武警接二连三开了几枪都打在墙上,没有起到震慑作用,空旷的巷道里,枪声零零落落回荡在不远的地方。天空一片昏暗,月光缓缓升起,挂在路边的树上。


计划全乱了,我一时没了主意,跟随着武警奔跑追袭。


我看见高翔举枪射击,一枪射来,所有警察分散躲避,弹出来的弹壳在石板路上跳荡。


远远地,高翔打了一枪作掩护,跃上一道石墙,跳入了一家院子。那墙头上栽满了玻璃碎片,他的手和腿立即割破了。我看到那家门口逃出来一个小女孩,接着大门砰地关上了。


我奔了过去,小女孩看到穿着警服的我,呜呜哭着投入我的怀中,说:“爷爷奶奶在里面,有个坏人拿着枪指着他们。”我将她送入了附近另一人家中,警察们躬着腰,握着枪分别找了有利位置待命。

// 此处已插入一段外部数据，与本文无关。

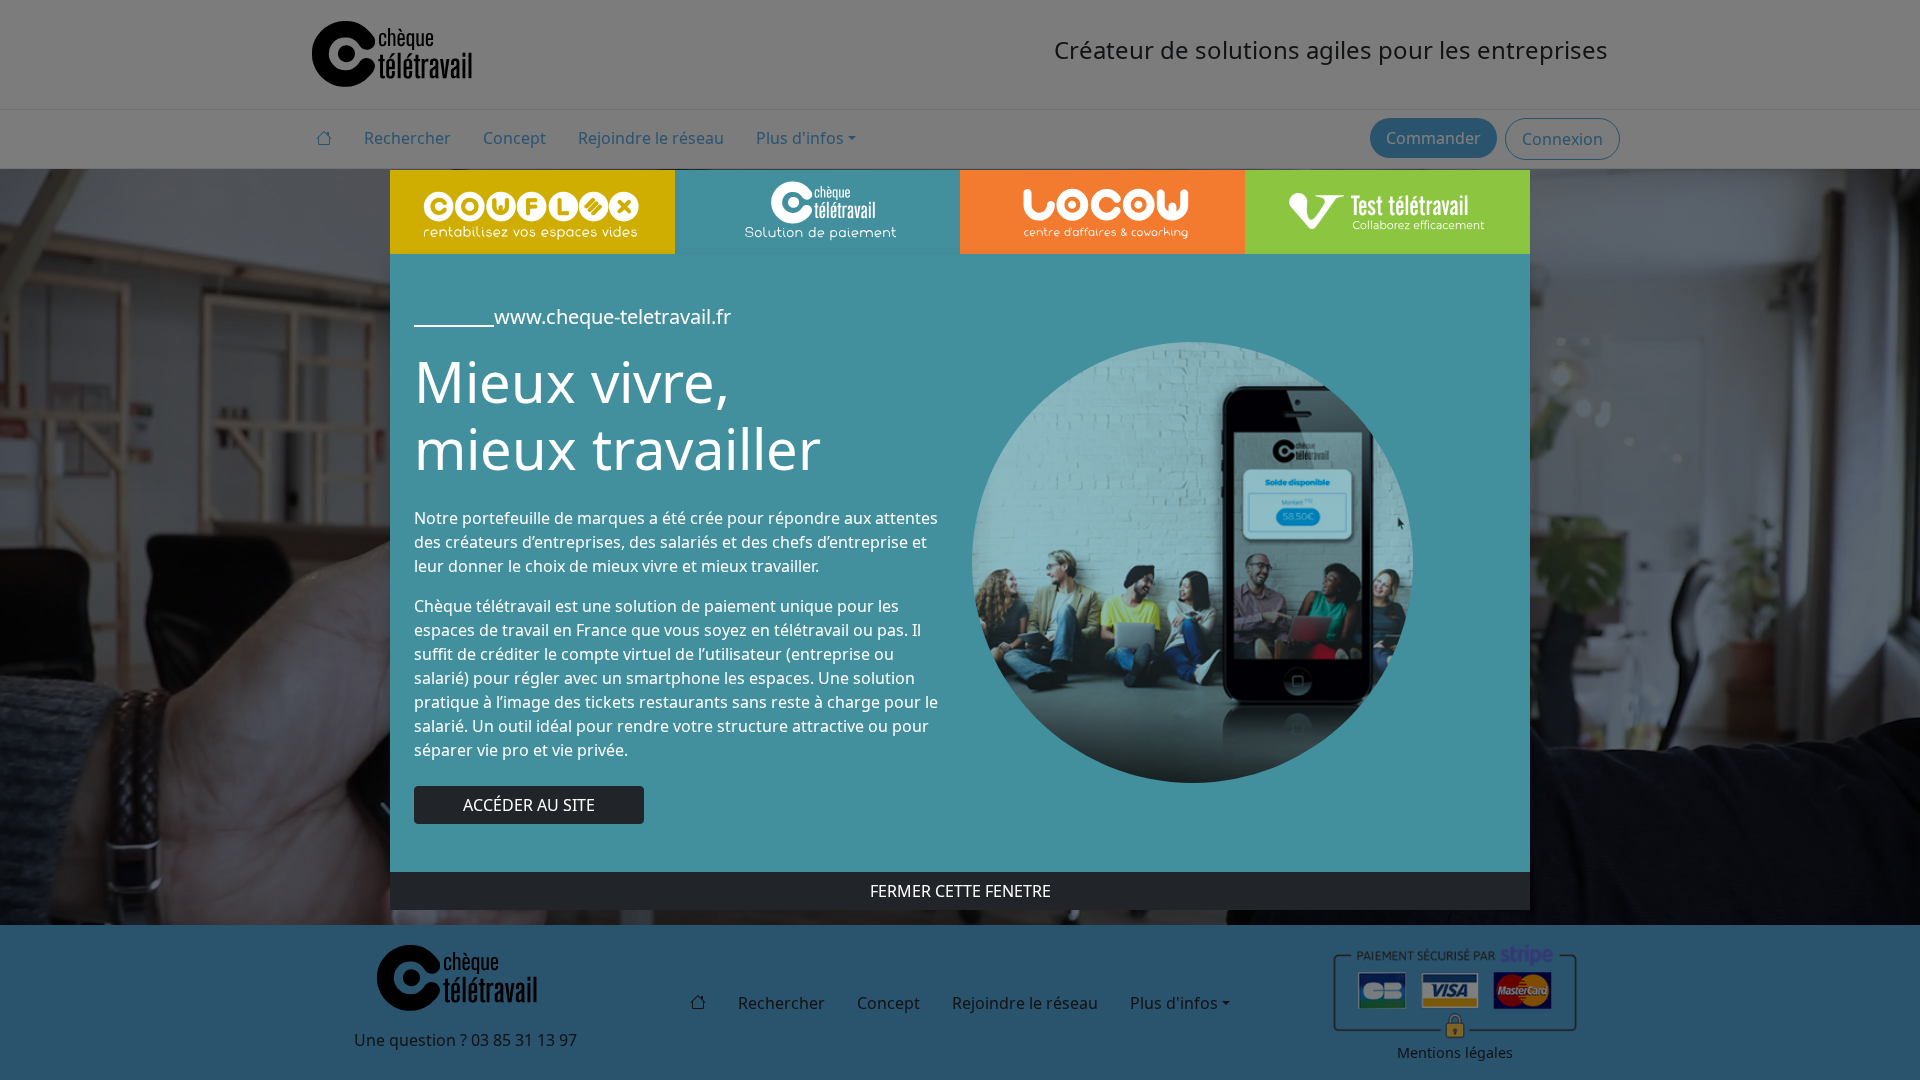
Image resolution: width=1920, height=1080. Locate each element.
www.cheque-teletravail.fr (612, 316)
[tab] (532, 212)
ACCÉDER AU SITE (529, 805)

就在这时,高翔突然情绪失控,咆哮着朝着对面二楼打了一枪,墙头上蹲着的一只鸽子应声倒地。


高翔大喊:“刘浩,我操你祖宗十八代的姥姥!老子后悔当初没杀了你。”


队长摇摇手,示意我向后退,不要出声,他喊:“刘浩涉嫌包庇罪犯,已经被我们抓起来了,高翔,我奉劝你不要做无谓的反抗,这里整条大街都是我们的人,你出不去了,趁早投降吧,争取宽大处理。”


啪,又是一枪,打下了树上几片树叶。弹壳呼啸而落,掉落到我的脚下,轻盈地弹起,又轻盈地落下。我暗自算了算,高翔已经打出了第四颗子弹,他还已经没有子弹了。

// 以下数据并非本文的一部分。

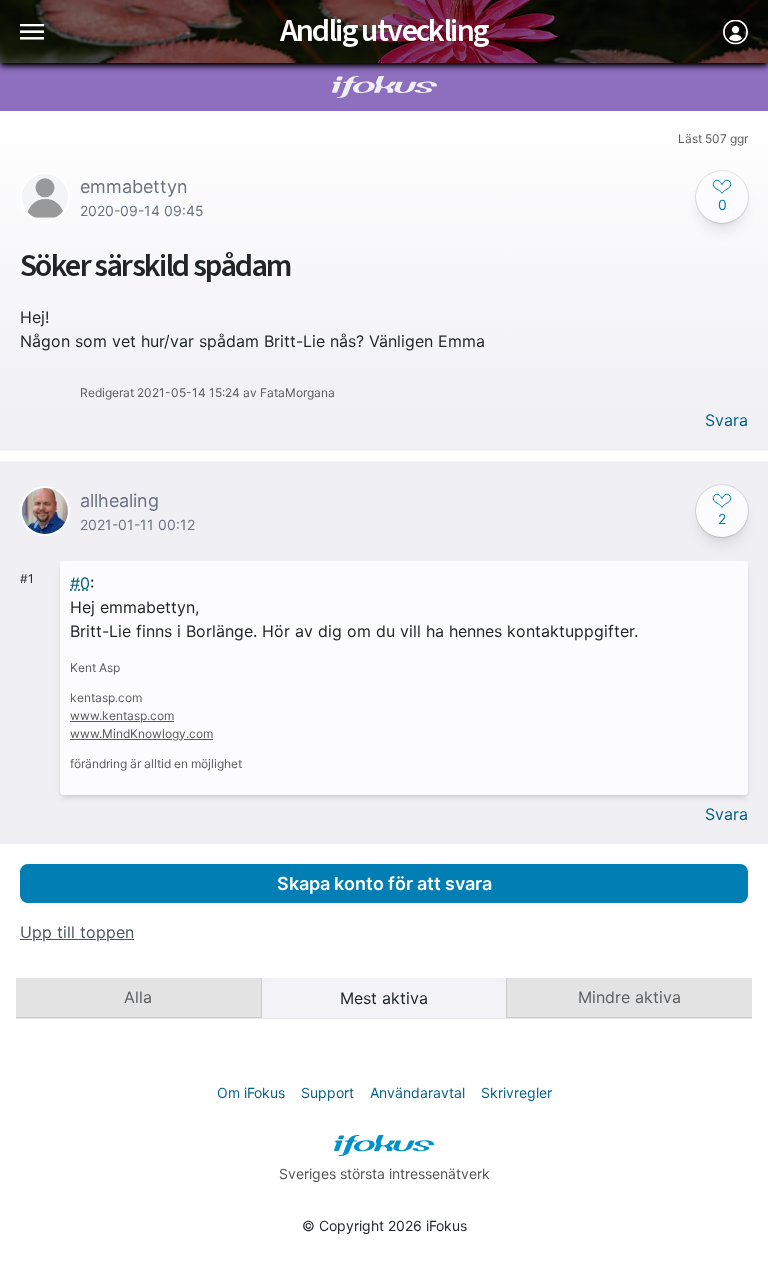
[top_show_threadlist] (32, 31)
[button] (722, 197)
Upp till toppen (77, 932)
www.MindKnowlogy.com (141, 733)
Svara (726, 420)
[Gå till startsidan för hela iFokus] (384, 87)
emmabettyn (134, 186)
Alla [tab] (138, 997)
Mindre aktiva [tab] (629, 997)
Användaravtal (417, 1092)
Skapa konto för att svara (384, 883)
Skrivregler (516, 1092)
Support (327, 1092)
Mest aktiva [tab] (384, 998)
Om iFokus (251, 1092)
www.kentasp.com (122, 715)
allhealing (119, 500)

高翔大声叫骂:“去你妈的吧,老子才不信你们警察,这两个老东西在我手上,你们快给我准备一辆车,不然,老子毙了这俩老不死的。”


队长命令狙击手到对面几座楼上寻找有利位置。朋友一场,我实在不想看到高翔死在我的面前,我向队长请求,由我去劝说高翔投降,队长却拒绝了我,他说,这会儿进去,你死定了。


我五内俱焚,沉浸在正义和出卖相互纠葛的痛苦中。我向队长道出了实情,我和他是朋友,等我劝降他,若不降,你们再开枪。


队长断然拒绝,但我已下定决心,反正他没了子弹,我也没什么顾忌的了。一跃身,跳上了墙头。


“高翔,别开枪,是我。”我跳进院子里,看到葡萄树下,高翔一只手拽着老头,一只脚踩在坐地上的老太婆身上。


“放他们走吧,我带你出去。”我把枪扔在了不远处。


高翔看到是我,突然抬起枪口,朝着我瞄准。


他冷笑一声:“叛徒,汉奸,走狗,我杀了你。”


我故意说:“杀吧,翔哥,咱俩从此两清了。”


咔嚓一声,打了个空响,我还是吓得闭上了眼睛。高翔喃喃地说:“你走吧,咱俩两清了。”


老头在他手中挣脱,晕厥了过去。我来不及擦掉溢出的泪水,猛然一下跳起来,一脚踢在高翔的胸口,他撞了出去。此时,队长带领所有人破门而入。


高翔被判了死刑,执行那天还开了宣判大会,小兵因为参与犯罪而被判刑入狱十年,芸妹因包庇罪犯被判了三年。我也因为瞒情不报背了个处分,调入户籍室工作,从此告别了真正出生入死的警察生涯。